AndrewC2 · ‎07-25-2025

You need to be careful about this type of benchmark.

There is significant overhead the first time MKL ( or any OpenMP code) needs to use multiple threads. You should run the MKL benchmarks twice before doing any timing to get all the threads in a ready state.

MKL, n = 4095, it took 94.3632 ms.
MKL, n = 4096, it took 254.286 ms.
Naive, n = 4095, it took 404.669 ms.
Naive, n = 4096, it took 396.192 ms.
MKL, n = 4095, it took 75.0881 ms.
MKL, n = 4096, it took 216.92 ms.

Interestingly, I put #pragma omp parallel for around your loops and got the following timing.
You can see that MKL disables the internal use of threads ( OpenMP disables nested threads by default) so the 4096 vs 4095 timing is basically identical.

MKL, n = 4095, it took 64.1032 ms.
MKL, n = 4096, it took 21.2253 ms.
Naive, n = 4095, it took 52.8654 ms.
Naive, n = 4096, it took 50.9075 ms.
MKL, n = 4095, it took 13.1487 ms.
MKL, n = 4096, it took 13.8093 ms.

But it does look like MKL is invoking the use of OpenMP threads at an N that is probably too low.

Xeon(R) W-2145 CPU @ 3.70GHz, 3696 Mhz, 8 Core(s), 16 Logical Processor(s)

mahalex · ‎08-01-2025

I totally agree with the "first time overhead" argument.
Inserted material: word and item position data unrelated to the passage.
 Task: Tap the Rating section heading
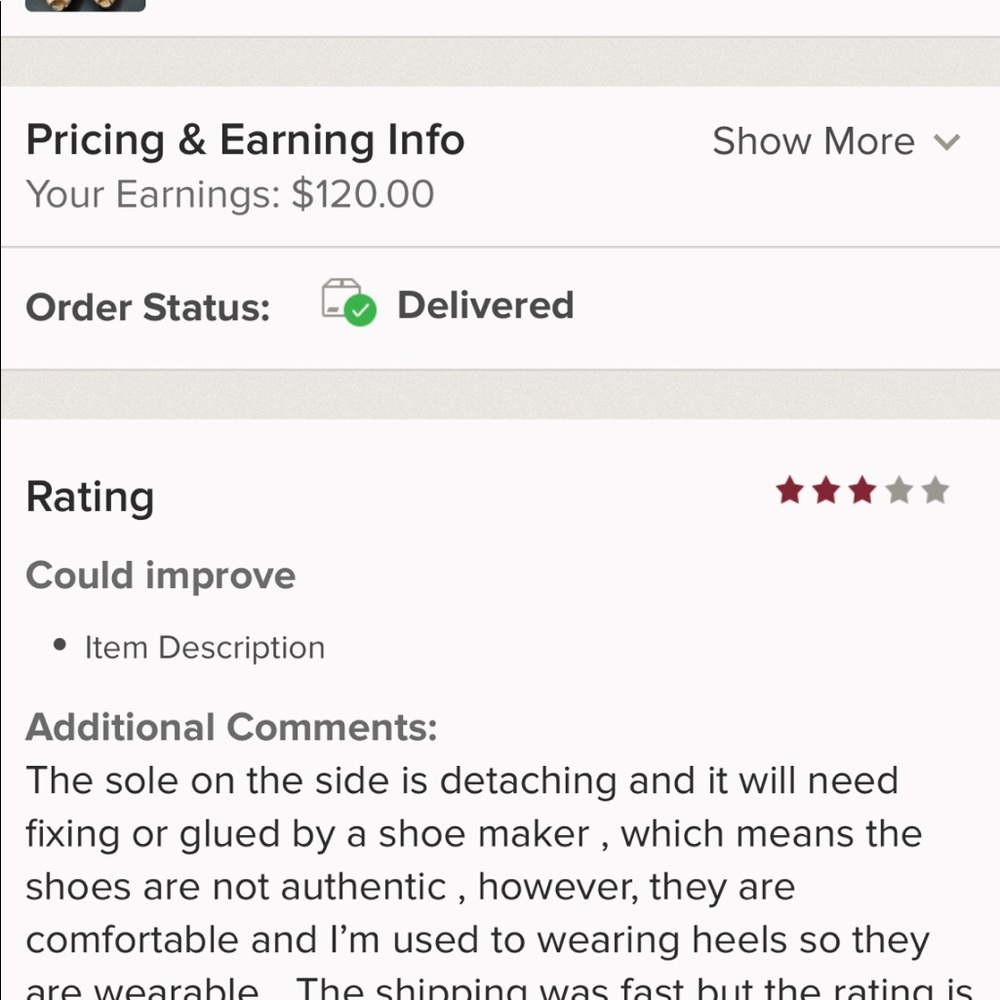[x=90, y=497]
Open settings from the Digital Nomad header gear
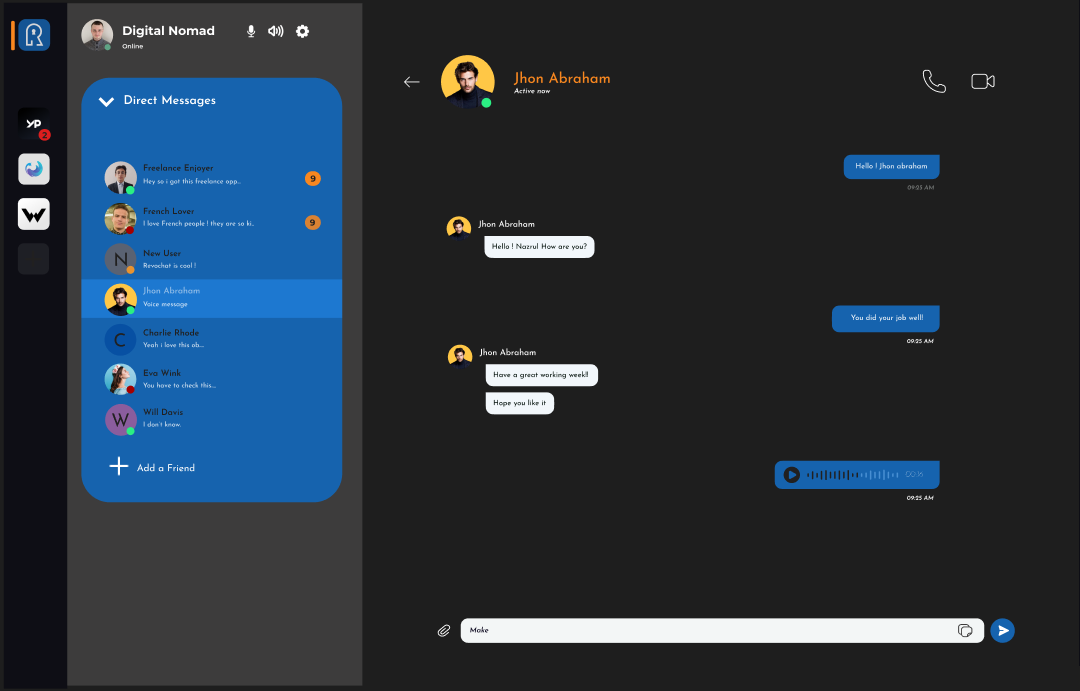This screenshot has height=691, width=1080. point(302,31)
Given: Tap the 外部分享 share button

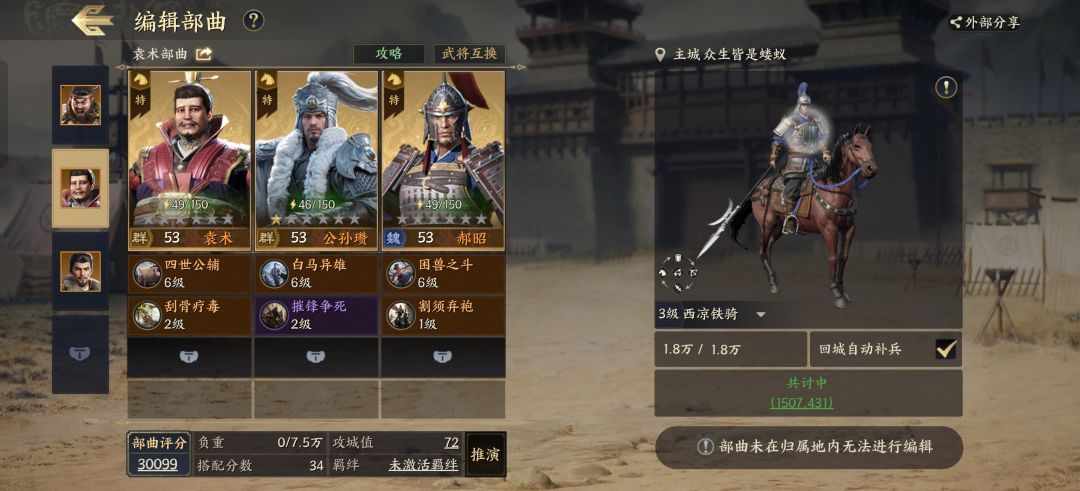Looking at the screenshot, I should point(985,22).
However, I didn't notice any improvement when I do it two times in a row. So, if I call do_mkl() and do_naive() twice with the same arguments, I get the following:

c:\git\mkltest\02 dot product>mkltest.exe
MKL, n = 4095, it took 50.1866 ms.
MKL, n = 4096, it took 1131.65 ms.
Naive, n = 4095, it took 154.97 ms.
Naive, n = 4096, it took 153.885 ms.
MKL, n = 4095, it took 41.0654 ms.
MKL, n = 4096, it took 1118.54 ms.
Naive, n = 4095, it took 155.749 ms.
Naive, n = 4096, it took 158.194 ms.
Total sum is -1.81766e+14

which means no significant changes in the running time.